Complejo Asistencial Universitario León. León, Spain
ABSTRACT
The visceral adiposity index (VAI) is a marker of visceral fat distribution and dysfunction. Visceral adiposity is related to non-alcoholic fatty liver disease (NAFLD); however, there is some controversy regarding the association between VAI and NAFLD. The aim of this study was to analyse the relationship between VAI and NAFLD and to describe the related factors in severely obese patients. A total of 139 patients who underwent bariatric surgery were included in this cross-sectional study. Liver biopsy was performed during surgery. Univariate and multivariate analysis were conducted to study the features related to VAI. A univariate analysis was conducted to identify which factors were associated with liver histology. In the univariate analysis, steatosis, liver inflammation, non-alcoholic steatohepatitis (NASH) and fibrosis were associated with VAI. In the multivariate analysis, only HOMA (Beta: 0.06; p < 0.01) and metabolic syndrome (Beta: 1.23; p < 0.01) were related to VAI. HOMA, the presence of metabolic syndrome, and waist circumference (WC) were statistically related to the NAFLD activity score (NAS score): HOMA: 0-2: 5.04; 3-4: 7.83; ≥ 5: 11,32; p < 0.01; MS: 0-2: 37 %; 3-4: 33.3 %; ≥ 5: 76%; p < 0.01; WC: 0-2: 128.7 cm; 3-4: 130.7; ≥ 5: 140.6; p < 0.01). For the prediction of NASH (NAS score ≥ 5), the AUROC curve were 0.71 (CI 95 %: 0.63-0.79) for VAI and 0.7 (CI 95 %: 0.62-0.78) for WC. In conclusion, HOMA, WC and metabolic syndrome are related to liver histology in patients with severe obesity. In the multivariate analysis, VAI was associated with HOMA and metabolic syndrome, but not with liver histology.
Key words: Abdominal obesity. Non-alcoholic steatohepatitis. Fatty liver.
Introduction
Obesity is a risk factor for non-alcoholic fatty liver disease (NAFLD). A high body mass index (BMI) and visceral obesity are recognised risk factors for NAFLD. In patients who undergo bariatric surgery, the prevalence of NAFLD exceeds 90 % (1,2). The mean prevalence of non-alcoholic steatohepatitis (NASH) in obese patients is 33 % (3).

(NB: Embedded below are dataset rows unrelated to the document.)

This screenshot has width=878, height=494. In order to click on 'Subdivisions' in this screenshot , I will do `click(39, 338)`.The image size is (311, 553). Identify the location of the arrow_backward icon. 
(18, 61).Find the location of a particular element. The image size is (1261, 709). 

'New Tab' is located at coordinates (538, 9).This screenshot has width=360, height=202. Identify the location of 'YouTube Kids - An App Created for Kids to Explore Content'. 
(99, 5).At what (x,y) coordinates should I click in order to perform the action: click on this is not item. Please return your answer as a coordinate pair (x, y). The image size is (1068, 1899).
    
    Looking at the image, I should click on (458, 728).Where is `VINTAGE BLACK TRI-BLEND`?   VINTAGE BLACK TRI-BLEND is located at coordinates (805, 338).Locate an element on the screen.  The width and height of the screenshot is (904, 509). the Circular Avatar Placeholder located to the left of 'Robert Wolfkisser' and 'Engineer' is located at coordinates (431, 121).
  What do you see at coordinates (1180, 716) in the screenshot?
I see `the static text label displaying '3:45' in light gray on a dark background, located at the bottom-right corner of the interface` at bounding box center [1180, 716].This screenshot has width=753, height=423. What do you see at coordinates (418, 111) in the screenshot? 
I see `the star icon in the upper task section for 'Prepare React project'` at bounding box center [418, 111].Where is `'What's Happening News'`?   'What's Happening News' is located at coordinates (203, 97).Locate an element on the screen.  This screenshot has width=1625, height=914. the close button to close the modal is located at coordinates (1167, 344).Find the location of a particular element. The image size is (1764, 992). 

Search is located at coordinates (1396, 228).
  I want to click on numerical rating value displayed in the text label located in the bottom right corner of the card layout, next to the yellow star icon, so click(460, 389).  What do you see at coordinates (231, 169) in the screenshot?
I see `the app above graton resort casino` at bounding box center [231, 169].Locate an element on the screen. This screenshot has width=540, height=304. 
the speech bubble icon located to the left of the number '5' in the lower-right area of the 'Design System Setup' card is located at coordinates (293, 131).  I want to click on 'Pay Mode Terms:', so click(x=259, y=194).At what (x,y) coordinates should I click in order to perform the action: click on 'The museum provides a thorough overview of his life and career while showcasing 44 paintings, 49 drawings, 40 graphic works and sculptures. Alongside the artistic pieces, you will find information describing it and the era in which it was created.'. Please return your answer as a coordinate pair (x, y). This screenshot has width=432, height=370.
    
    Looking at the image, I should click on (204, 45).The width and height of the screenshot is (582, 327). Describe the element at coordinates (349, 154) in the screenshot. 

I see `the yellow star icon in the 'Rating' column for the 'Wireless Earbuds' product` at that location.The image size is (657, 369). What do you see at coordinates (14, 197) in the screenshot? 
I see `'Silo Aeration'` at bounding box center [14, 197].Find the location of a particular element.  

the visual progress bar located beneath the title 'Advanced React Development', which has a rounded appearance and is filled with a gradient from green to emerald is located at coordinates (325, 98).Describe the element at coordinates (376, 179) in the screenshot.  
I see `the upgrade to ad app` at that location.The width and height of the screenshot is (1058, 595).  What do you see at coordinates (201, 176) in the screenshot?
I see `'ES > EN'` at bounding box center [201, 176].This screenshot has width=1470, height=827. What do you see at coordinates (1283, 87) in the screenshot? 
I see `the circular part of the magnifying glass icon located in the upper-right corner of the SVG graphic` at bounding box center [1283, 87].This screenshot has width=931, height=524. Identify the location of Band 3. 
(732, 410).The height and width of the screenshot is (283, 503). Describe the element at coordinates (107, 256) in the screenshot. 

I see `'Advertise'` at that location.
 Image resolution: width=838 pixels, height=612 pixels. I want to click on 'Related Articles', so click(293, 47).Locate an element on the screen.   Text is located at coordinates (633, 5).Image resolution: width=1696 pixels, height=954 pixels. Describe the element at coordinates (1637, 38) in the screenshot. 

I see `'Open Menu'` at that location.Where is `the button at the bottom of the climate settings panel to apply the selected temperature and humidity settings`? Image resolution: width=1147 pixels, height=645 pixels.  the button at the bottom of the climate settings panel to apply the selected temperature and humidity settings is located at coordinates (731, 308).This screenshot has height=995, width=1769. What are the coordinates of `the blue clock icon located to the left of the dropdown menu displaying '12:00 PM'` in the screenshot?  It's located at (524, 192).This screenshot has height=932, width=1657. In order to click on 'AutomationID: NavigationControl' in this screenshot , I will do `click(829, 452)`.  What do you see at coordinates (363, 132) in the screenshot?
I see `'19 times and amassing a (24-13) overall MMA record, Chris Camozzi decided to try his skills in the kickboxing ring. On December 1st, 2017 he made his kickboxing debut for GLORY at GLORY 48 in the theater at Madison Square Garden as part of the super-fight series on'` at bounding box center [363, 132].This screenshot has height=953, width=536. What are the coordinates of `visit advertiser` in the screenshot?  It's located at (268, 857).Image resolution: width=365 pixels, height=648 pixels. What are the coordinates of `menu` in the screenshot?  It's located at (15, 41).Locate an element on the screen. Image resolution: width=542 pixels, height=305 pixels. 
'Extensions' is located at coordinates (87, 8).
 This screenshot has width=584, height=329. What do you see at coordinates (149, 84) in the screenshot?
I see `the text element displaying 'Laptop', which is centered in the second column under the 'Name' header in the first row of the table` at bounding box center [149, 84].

Much information has recently been published regarding the role of visceral fat in cardiometabolic disorders and NAFLD. Visceral fat is an active tissue and is able to secrete substances that are involved in inflammation associated with cardiometabolic disorders (4).
An important association between hepatic fat content and visceral adiposity has been reported. Visceral fat is directly linked to the severity of liver inflammation and is a predictive factor of advanced steatohepatitis and fibrosis regardless of insulin resistance (5). Waist circumference (WC) is used as a marker of visceral adiposity; however, it cannot sufficiently discriminate between subcutaneous and visceral fat (6).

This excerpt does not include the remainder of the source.